> [Testo citato]:
Rivista Anarchica Online

rivista anarchica
anno 8 nr. 65
aprile 1978


Rivista Anarchica Online

Testimonianza di una ex guardia rossa
a cura della Redazione

La lettera che pubblichiamo è stata scritta da un compagno cinese, ex-guardia rossa, agli organizzatori del convegno internazionale di studi sui "nuovi padroni" al quale era stato invitato ma non ha potuto partecipare.

Considero positivo il fatto che il problema della burocrazia cinese abbia attirato la vostra attenzione. In questa sede voglio portare il mio contributo in merito. Il nuovo gruppo dirigente cinese, con la sua politica di "liberalizzazione", sembra essere riuscito momentaneamente a mascherare le contraddizioni esistenti tra il popolo e il Partito-Stato, e ad infondere una certa speranza di cambiamento, perfino a quei cinesi d'oltremare rimasti finora su posizioni ferocemente anticomuniste. La morte di Mao e la caduta della "banda dei quattro" non costituiscono, a mio avviso, alcuna forma di rottura reale nella politica cinese, dal momento che non vi è stato alcun cambiamento nei rapporti di potere tra il popolo ed il Partito-Stato. Sotto numerosi aspetti e soprattutto riguardo ai principi della "gestione", la politica attuale non rappresenta in realtà che un ritorno alla linea precedente la rivoluzione culturale, cioè la cosiddetta linea di Liu-Sciao-Ci. Questo "ritorno" non avviene per caso e neppure significa che gli attuali dirigenti siano seguaci di Liu: dimostra semplicemente che il Partito è incapace di trovare una formula migliore e diversa per risolvere i problemi socio-economici che non sia quella di oscillare tra il metodo di persuasione materiale e la pressione politica (si tratta beninteso di un attento dosaggio della commistione di questi due elementi). Nonostante io sia antimaoista (...); io penso tuttavia che Mao sia stato l'ultimo "rivoluzionario" fra i dirigenti del Partito. Gli altri, tanto nella loro visione politica quanto nel loro ruolo, non sono, nella migliore delle ipotesi, che dei funzionari (buoni o cattivi) ai quali tutte le campagne politiche del passato e soprattutto la rivoluzione culturale non hanno ispirato che paura e senso di insicurezza. Il Partito oggigiorno è divenuto sempre più monolitico, unificato dalla paura di una contestazione popolare.

> [Elenco]:
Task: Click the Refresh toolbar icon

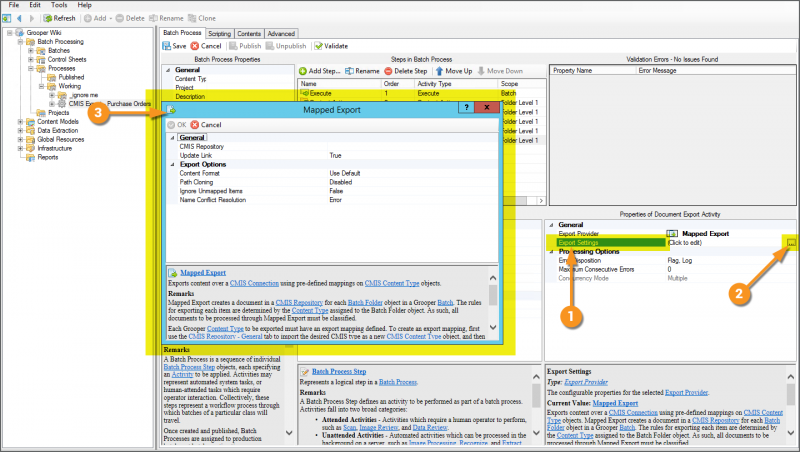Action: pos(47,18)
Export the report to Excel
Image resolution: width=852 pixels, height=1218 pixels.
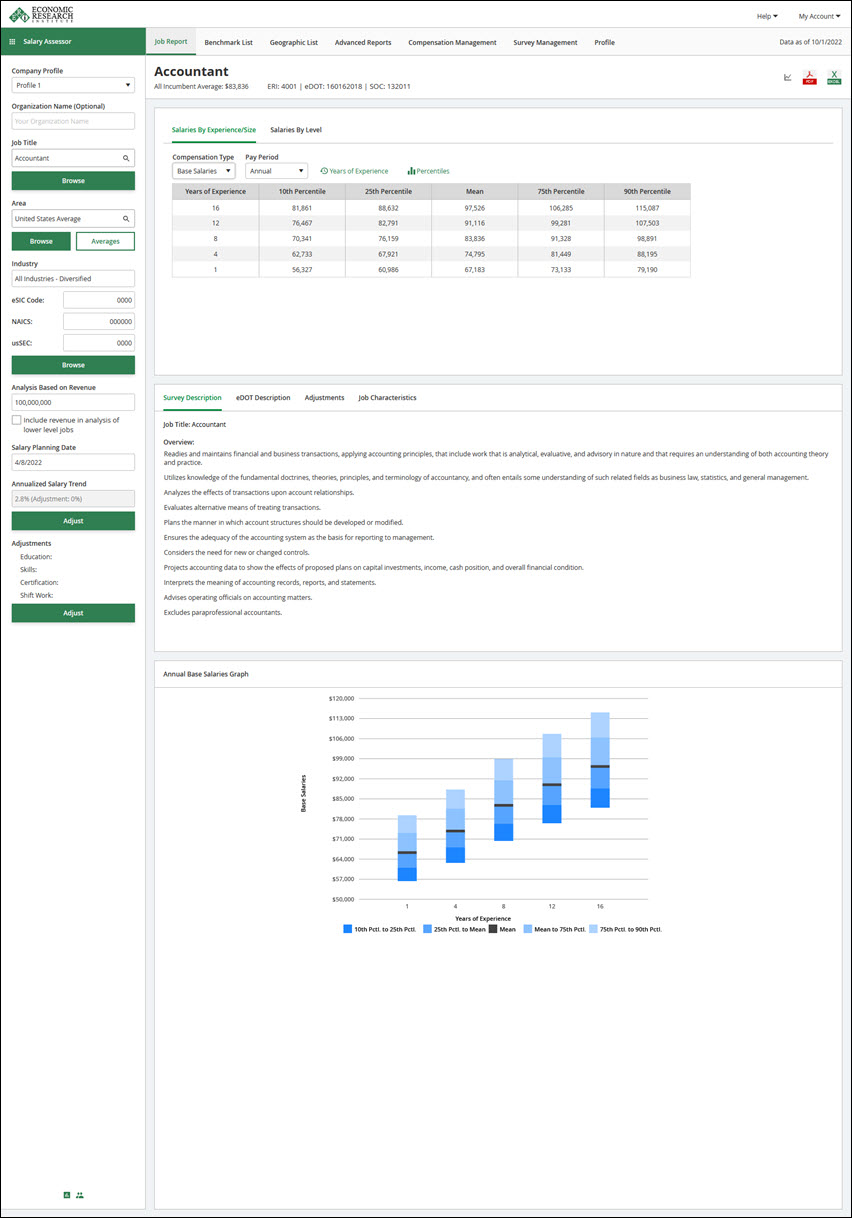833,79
...
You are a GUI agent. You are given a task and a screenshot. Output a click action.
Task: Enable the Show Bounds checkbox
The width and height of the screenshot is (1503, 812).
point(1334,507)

> [Obiettivo]:
Nel testo citato, a quale linea corrisponde un ritorno della politica attuale, soprattutto riguardo ai principi della "gestione"?

> [Risposta]:
Alla linea precedente la rivoluzione culturale, cioè la cosiddetta linea di Liu-Sciao-Ci.